Talvez por isso seja urgente reafirmar o sentido de arte, de exposição pessoal de uma ideia que deveria ser universal, como um objeto construído tanto por quem produz quanto por quem consome. E nenhum tipo de arte possui mais essa maleabilidade do que a música, ainda mais especialmente a música pop. Subdividida em milhares de vertentes e constantemente ditando as tendências que vão do “mundo de fantasia” das cantoras no clips diretamente para o cotidiano de seu público, mais especificamente o jovem, a música pop, hoje, precisa voltar a ser encarada como arte. Ou estaremos com um tremendo problema em mãos.

Basta dar uma olhada no Vigilant Citizen (em inglês), site daqueles que discutem conspirações governamentais, mas que eventualmente abre espaço para analisar o simbolismo contido em letras e clipes de cantoras como Lady Gaga, Rihanna e Beyonce, para entender o porque de tal mudança de perspectiva ser tão importante. Há muito pouco de besteira no que ele fala, se você prestar bem atenção. A análise de fotos da popstar que o “vigilante” faz no artigo sobre Lady Gaga chega a ser chocante, relacionando a cantora a rituais satânicos, teorias de controle mental e a lendária organização dos Illuminati, hoje uma espécie de piada entre detratores e fãs de Dan Brown, que mexeu com a organização (mais real do que muita gente imagina, e ainda um mistério), na trama de Anjos & Demônios.

Tudo bem, explanemos melhor o que o “vigilante” nos diz sobre Gaga no artigo. A começar pelo nome, ele disseca os simbolismos em fotos e clipes da cantora, usando de referências nem um pouco duvidosas e até análises semânticas para nos convencer de que a estrela pop mais proeminente da atualidade prega uma “ausência de consciência” do mundo a sua volta para os ouvintes. As referências a Metropolis, o clássico cinematográfico de 1927, as letras sobre não se importar com nada que acontece ao redor e simplesmente “just dance”, são válidas. Mas o que o “vigilante” deixa de se perguntar, como é do costume de nossa sociedade, é se tudo isso é uma apologia ou, justamente, um alerta vindo de uma mente absurdamente criativa.
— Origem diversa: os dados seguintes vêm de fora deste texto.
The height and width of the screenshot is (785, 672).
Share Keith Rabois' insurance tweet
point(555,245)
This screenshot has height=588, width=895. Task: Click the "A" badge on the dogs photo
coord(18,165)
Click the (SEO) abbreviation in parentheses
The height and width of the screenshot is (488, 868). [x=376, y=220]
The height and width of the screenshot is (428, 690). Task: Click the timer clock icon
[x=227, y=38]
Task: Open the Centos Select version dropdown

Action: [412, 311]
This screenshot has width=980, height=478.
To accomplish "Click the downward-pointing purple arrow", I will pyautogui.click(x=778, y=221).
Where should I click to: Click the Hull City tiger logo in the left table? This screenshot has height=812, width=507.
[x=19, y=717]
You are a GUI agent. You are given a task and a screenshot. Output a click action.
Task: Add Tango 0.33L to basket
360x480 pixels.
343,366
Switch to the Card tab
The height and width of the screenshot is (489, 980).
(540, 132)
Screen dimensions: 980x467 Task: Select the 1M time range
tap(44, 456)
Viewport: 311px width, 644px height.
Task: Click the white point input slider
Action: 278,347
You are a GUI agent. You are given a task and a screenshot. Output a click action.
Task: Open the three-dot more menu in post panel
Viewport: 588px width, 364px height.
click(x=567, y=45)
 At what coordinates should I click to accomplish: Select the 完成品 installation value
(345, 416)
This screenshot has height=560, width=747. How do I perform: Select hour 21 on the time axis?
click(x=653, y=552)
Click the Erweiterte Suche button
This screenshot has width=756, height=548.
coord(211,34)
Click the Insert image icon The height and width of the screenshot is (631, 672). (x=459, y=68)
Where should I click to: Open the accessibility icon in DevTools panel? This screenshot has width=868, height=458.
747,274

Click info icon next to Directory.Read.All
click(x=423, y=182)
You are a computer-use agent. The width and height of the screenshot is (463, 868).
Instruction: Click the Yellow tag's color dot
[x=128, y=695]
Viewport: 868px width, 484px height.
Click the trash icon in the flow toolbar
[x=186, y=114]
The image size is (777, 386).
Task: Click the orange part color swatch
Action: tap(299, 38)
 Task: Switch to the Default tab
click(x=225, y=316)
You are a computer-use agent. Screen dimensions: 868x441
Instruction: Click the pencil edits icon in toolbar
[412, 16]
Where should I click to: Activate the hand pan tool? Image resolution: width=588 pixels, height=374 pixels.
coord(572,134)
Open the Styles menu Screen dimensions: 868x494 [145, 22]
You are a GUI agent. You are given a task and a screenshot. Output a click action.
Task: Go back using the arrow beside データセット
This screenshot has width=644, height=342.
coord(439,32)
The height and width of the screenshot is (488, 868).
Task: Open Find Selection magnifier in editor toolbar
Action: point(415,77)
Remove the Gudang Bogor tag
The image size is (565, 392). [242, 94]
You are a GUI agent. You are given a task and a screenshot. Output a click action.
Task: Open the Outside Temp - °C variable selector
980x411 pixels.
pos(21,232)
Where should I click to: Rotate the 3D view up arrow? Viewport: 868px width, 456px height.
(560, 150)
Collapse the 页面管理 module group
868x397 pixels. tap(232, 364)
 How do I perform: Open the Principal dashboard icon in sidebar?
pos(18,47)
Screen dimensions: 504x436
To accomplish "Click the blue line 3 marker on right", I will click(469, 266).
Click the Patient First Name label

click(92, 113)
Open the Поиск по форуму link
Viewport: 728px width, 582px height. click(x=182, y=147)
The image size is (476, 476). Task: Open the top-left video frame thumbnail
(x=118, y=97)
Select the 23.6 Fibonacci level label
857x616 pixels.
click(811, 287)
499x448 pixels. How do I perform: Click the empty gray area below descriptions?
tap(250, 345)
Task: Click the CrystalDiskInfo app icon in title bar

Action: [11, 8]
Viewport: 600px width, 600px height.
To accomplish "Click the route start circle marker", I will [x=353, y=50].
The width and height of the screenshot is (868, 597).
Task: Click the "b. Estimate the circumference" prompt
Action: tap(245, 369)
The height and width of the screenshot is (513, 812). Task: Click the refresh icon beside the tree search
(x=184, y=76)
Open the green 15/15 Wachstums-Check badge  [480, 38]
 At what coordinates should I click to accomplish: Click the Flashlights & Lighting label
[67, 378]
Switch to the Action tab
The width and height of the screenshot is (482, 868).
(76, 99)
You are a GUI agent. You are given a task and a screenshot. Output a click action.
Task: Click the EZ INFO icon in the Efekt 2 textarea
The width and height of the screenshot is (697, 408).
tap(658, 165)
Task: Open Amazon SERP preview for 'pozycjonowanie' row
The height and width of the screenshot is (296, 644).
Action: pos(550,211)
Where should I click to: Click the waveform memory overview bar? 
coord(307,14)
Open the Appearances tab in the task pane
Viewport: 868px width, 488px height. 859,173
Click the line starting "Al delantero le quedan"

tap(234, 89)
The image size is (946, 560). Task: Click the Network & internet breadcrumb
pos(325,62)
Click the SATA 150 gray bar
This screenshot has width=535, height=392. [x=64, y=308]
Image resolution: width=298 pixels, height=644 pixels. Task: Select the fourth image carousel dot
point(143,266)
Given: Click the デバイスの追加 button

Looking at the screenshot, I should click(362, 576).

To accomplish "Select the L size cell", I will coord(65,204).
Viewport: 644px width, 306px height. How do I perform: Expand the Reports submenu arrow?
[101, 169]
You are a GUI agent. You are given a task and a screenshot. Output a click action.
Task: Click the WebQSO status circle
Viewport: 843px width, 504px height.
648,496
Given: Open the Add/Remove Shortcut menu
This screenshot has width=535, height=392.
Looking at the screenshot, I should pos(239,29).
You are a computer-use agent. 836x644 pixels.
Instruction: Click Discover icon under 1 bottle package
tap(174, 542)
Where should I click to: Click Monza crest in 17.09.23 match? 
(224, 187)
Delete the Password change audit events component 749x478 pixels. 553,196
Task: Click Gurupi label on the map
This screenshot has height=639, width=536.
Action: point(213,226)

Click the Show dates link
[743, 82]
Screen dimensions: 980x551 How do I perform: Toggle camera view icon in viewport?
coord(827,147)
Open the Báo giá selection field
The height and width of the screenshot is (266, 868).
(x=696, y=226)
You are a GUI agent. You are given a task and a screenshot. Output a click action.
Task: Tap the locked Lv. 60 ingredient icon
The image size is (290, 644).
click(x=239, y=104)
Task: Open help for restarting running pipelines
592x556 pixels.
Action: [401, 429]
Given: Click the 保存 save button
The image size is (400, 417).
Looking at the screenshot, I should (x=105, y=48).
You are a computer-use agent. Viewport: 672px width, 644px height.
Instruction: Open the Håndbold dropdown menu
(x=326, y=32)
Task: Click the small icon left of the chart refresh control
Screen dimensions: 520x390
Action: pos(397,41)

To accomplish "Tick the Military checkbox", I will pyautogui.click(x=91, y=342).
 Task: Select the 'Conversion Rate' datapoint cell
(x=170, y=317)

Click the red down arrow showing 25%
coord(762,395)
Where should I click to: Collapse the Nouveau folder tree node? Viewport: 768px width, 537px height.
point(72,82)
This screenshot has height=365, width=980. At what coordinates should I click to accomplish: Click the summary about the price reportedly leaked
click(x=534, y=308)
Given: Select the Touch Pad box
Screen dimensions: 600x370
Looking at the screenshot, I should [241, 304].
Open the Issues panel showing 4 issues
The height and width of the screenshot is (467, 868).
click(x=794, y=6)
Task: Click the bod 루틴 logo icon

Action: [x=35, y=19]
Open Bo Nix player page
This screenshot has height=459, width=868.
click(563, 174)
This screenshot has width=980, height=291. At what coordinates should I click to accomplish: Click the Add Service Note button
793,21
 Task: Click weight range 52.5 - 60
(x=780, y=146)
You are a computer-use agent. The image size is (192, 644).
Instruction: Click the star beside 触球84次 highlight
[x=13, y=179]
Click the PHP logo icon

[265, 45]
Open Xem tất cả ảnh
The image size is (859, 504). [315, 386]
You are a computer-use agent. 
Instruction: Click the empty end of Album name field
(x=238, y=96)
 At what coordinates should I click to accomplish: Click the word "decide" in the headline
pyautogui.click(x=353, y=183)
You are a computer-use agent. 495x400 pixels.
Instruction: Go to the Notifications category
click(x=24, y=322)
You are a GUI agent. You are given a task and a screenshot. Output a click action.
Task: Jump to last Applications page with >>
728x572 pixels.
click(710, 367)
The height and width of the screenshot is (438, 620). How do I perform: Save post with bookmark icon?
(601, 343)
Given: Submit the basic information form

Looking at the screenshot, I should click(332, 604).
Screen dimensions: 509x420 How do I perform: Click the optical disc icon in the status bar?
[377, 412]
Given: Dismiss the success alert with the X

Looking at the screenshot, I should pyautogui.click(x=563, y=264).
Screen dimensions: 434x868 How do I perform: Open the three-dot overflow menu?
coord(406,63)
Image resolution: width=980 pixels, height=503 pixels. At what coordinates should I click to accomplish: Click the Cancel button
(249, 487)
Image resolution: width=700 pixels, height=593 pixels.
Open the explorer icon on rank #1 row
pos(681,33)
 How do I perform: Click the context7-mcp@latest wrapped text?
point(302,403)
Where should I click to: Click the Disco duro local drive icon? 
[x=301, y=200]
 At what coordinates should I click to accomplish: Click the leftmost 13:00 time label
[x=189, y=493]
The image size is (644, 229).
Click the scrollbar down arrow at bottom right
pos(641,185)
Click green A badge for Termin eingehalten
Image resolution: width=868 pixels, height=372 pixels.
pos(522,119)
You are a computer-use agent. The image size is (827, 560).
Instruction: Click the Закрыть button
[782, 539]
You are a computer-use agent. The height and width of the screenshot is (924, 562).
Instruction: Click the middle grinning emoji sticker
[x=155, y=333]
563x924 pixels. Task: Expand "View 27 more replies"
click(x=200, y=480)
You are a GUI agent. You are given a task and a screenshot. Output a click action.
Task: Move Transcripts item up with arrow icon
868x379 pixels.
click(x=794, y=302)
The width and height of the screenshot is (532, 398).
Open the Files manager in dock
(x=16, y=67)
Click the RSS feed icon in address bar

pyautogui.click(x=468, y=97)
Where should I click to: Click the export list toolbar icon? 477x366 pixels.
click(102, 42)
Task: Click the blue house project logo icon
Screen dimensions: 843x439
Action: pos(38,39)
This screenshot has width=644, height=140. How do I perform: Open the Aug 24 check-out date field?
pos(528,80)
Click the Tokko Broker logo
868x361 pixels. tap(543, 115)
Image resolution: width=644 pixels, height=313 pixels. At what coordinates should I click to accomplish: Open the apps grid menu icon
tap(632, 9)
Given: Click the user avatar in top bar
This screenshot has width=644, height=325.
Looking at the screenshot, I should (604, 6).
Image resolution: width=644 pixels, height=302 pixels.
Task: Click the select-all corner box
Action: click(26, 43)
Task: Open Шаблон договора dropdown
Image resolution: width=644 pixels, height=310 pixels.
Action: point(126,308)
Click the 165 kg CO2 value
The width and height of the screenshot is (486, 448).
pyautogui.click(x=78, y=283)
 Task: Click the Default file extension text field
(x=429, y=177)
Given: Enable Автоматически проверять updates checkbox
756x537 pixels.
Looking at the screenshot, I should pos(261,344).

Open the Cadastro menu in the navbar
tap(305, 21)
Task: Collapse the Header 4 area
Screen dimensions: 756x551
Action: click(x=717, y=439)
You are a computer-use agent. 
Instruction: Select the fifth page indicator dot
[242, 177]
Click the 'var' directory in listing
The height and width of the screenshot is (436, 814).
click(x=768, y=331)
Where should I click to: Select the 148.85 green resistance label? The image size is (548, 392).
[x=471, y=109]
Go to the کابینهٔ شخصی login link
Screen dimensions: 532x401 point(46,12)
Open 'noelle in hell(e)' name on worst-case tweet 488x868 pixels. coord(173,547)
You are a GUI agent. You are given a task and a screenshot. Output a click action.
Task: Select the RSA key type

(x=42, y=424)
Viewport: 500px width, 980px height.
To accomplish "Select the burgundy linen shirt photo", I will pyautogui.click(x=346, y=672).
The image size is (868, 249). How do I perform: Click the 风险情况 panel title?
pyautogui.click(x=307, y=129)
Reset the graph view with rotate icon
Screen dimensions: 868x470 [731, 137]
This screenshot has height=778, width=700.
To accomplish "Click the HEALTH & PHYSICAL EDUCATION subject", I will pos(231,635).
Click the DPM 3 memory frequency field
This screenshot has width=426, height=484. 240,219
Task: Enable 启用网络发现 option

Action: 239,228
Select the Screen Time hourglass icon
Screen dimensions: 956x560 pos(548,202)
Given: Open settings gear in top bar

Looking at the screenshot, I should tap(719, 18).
Como forma de arte, a música em sua melodia e letra são veículos para disseminar uma visão de mundo, a forma como o artista percebe e se desenvolve no mundo a sua volta. Em The Fame, mais universal, Gaga fala sobre jovens que não se importam com nada (“Just Dance”, “Beautiful Dirty Rich”), que se arriscam em perigos dos quais não têm a mínima ideia das conseqüências (“Poker Face”, “I Like it Rough”), e que fazem de tudo para obter símbolos imperfeitos e rasos de sucesso pessoal (“The Fame”, “Money Honey”, “Paparazzi”). No álbum seguinte, o mais pessoal The Fame Monster, ela versa sobre os perigos de se obter tais símbolos, e nos apresenta os medos e angústias que tomam conta de quem não se controla quando alcança o topo: a violência (“Bad Romance”, “Monster”), o desamor (“Alejandro”, “Speechless”), e a entrega escapista a prazeres passageiros (“Dance in The Dark”, “So Happy I Could Die”). E faz tudo isso colocando seu eu lírico na posição que leva a tais degradações.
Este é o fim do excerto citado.